The publication notes that the policy of pogroms against Armenians later unfolded in Baku, Kirovabad, and other cities and villages of Azerbaijan in the late years of the Soviet Union’s existence. And although the Soviets staged some prosecutions to punish anti-Armenian pogroms in Sumgayit (and not anywhere else), only few suspects got prison terms for “hooliganism and mass riots.” Instead of blaming and shaming for the ethnic cleansings, most suspects were freed in the courtrooms or sentenced to conditional terms.
And before conflicting diplomats and mediators may come to terms for conflict resolution, Armenia, Azerbaijan, and Nagorno Karabakh are still fighting, the article continues. The Armenian Defense Ministry reported on April 27 that the Azerbaijani army has been shelling with sniper and artillery fire the borderland villages of Tavush region in Armenia, including onto a school and kindergarten. Three soldiers of the Armenian army have been killed, another one wounded.
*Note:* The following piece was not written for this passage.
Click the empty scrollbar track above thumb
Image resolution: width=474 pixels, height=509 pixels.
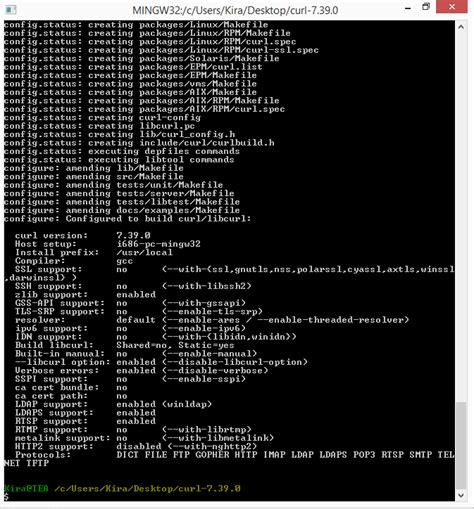coord(461,217)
Azerbaijani officials and the media indirectly confirmed the incident. The Armenian Foreign Ministry asked the Personal Representative of OSCE CiO to dispatch an emergency monitoring mission to the Armenia-Azerbaijan border. The two OSCE observers were already in place on April 30 and recorded the incidents, it is said in the publication.
Ahead of parliamentary elections in Armenia on May 6, this situation affects the domestic political stability and threatens the national security more than ever, leaving for this tiny country in the Caucasus no other option than to engage militarily, “Foreign Policy Journal” writes.
The President of Armenia, Serzh Sargsyan, has already manifested an “inevitable” and devastating answer to punish for the ceasefire violation, while OSCE Minsk Group co-Chairs rushed to urge the parties “to abstain from retaliatory measures,” but didn’t utter anything about strengthening the ceasefire regime monitoring capabilities.
“This is exactly the time when the international community should urge Azerbaijan to comply with long-negotiated confidence-building measures – pulling back snipers and allowing installation of ceasefire violation mechanisms to avoid any new escalation that the region is obviously rushing into,” says “Foreign Policy Journal.”